# Is there a good training DVD?



## fach (Jun 27, 2005)

Since locating a trainer is difficult I wondered if there was a dvd out there to teach basic training to fluffbutts?


----------



## Maltsnme (Feb 7, 2009)

fach said:


> Since locating a trainer is difficult I wondered if there was a dvd out there to teach basic training to fluffbutts?


I like www.dogwise.com. My suggestion is, to get clicker training DVDs because even if you choose not to use the device itself, the concept is great. Please avoid Cesaer Milan videos/books. He's taken canine behavior a step back, 20 years! (and that is not just my opinion, that is the opinion of every certified behaviorist there is)

Karla


----------



## jmm (Nov 23, 2004)

Karen Pryor has some good intro sets.


----------



## fach (Jun 27, 2005)

jmm said:


> Karen Pryor has some good intro sets.



Thanks. I ordered a dvd and supplies. Wish me luck. 

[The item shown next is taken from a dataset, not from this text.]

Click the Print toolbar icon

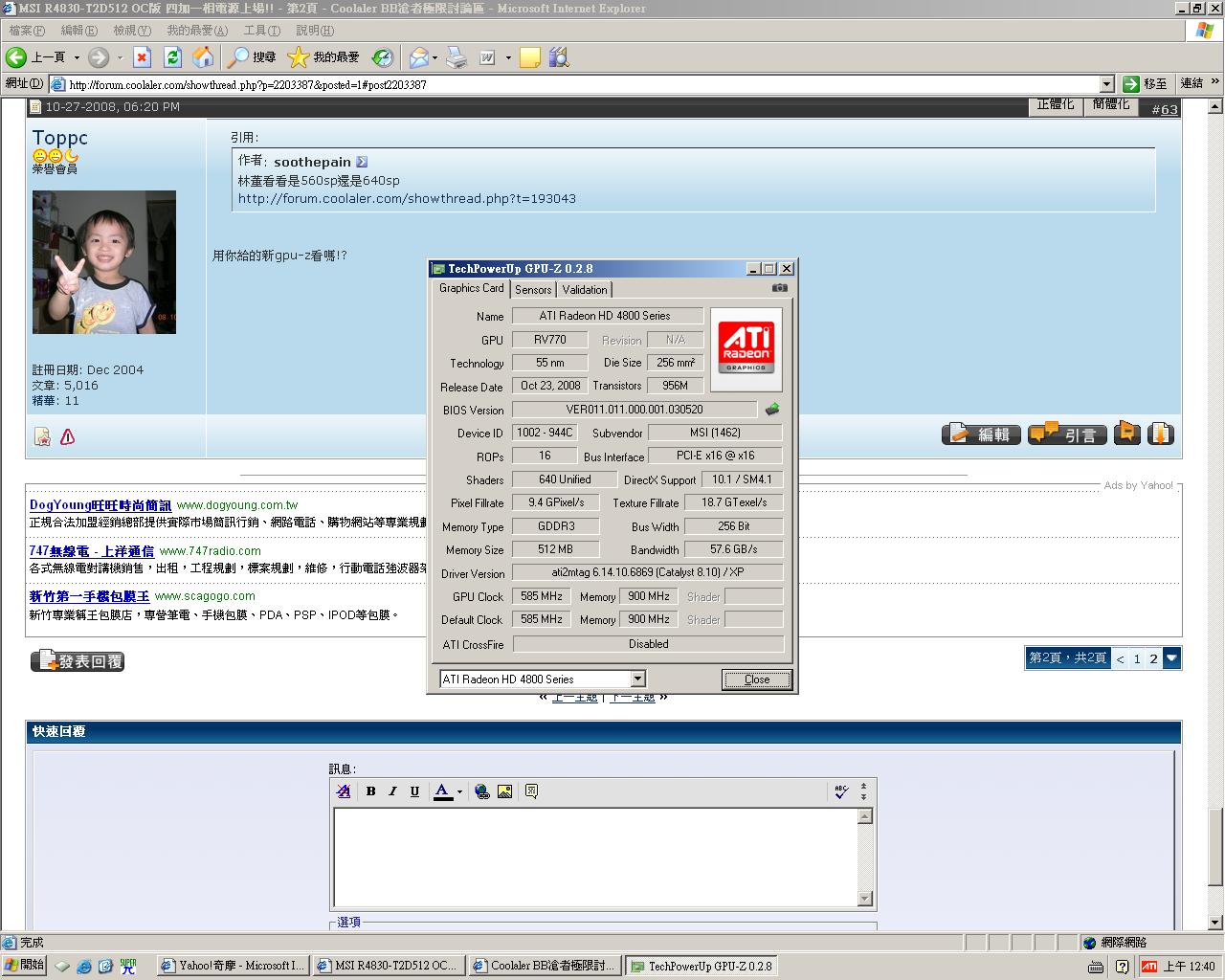click(x=457, y=57)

I will gain control:thumbsup:!!!:aktion033::aktion033:


----------



## Maltsnme (Feb 7, 2009)

jmm said:


> Karen Pryor has some good intro sets.


Yes, I agree. I oftentimes hesitate to mention names because Jackie honestly, you keep up on the books and DVDs better than I do LOL. (new ones, that is). I generally just stick with the old standbys, which KP is...but she's the original and the best, IMO.

Karla


----------